What you have to do: Give back each entry exactly as written, apart from the pictures.
** Exercise material follows **
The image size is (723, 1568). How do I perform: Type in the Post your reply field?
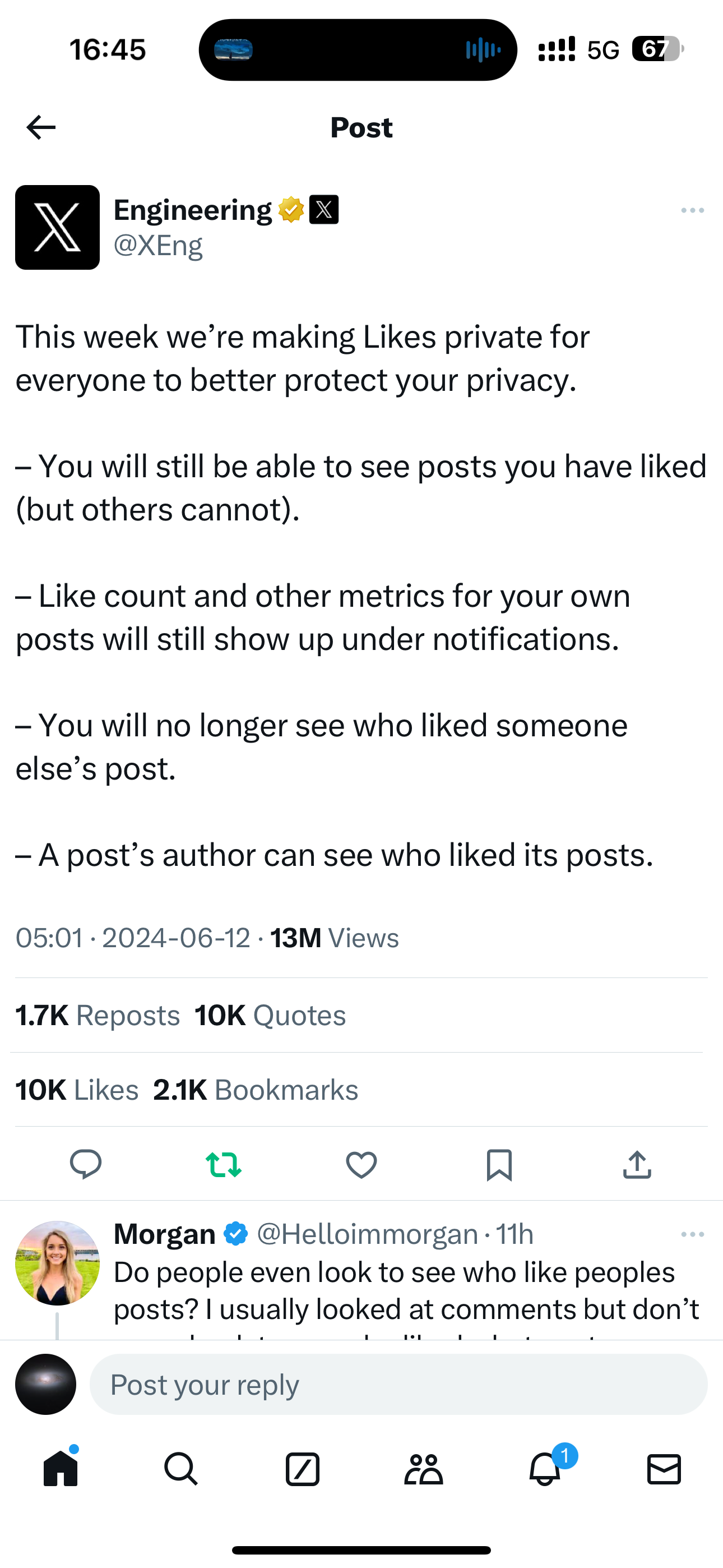[398, 1384]
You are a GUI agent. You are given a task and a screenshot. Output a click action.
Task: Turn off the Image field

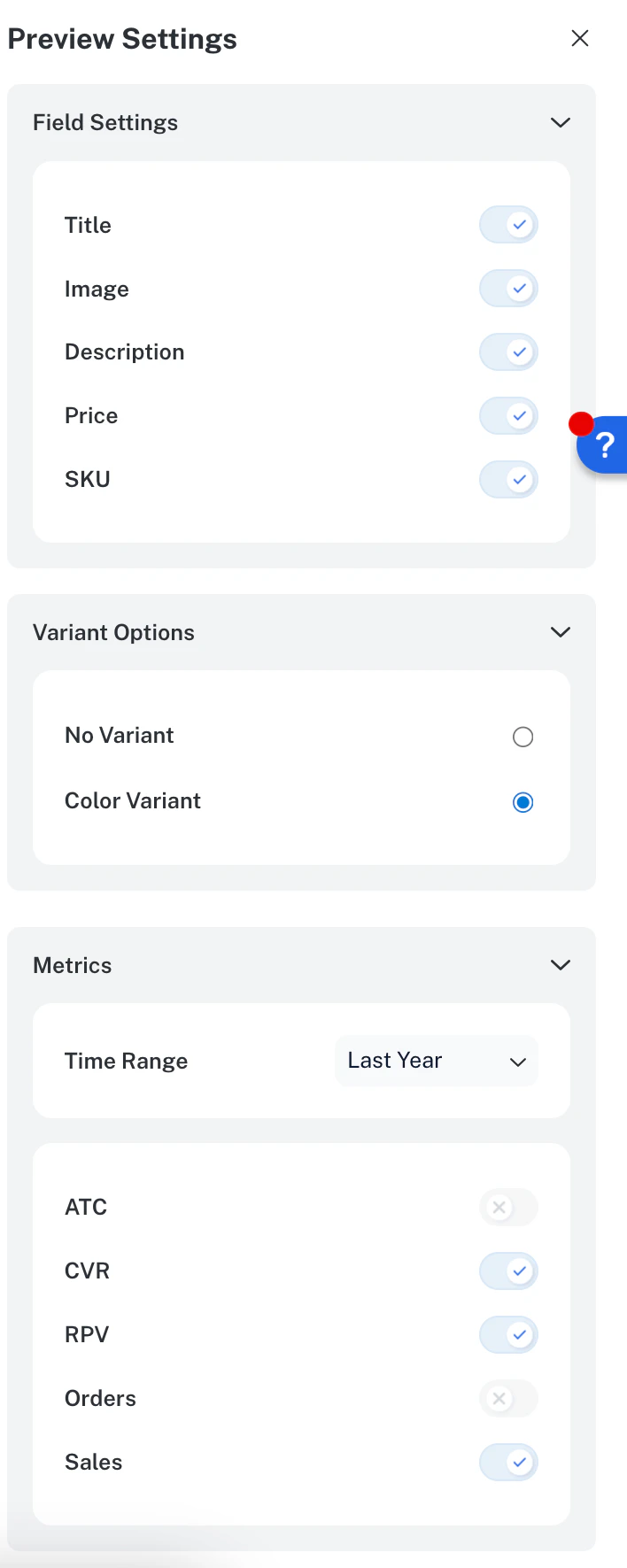pyautogui.click(x=508, y=288)
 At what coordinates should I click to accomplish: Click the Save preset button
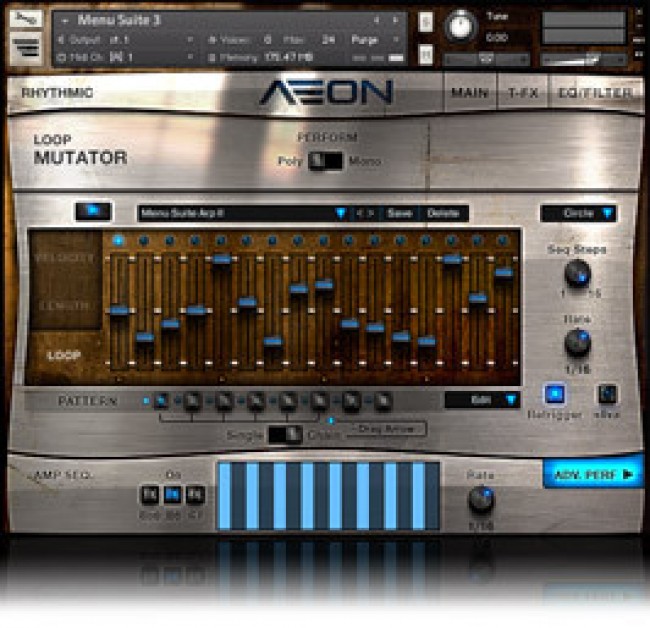click(x=399, y=213)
** End of Exercise material **
Reply to the task:
The image size is (723, 1568). How do I perform: Type in the Post your reply field?
[398, 1384]
You are a GUI agent. You are given a task and a screenshot. Output a click action.
Task: Turn off the Image field

pyautogui.click(x=508, y=288)
 At what coordinates should I click to accomplish: Click the Save preset button
click(x=399, y=213)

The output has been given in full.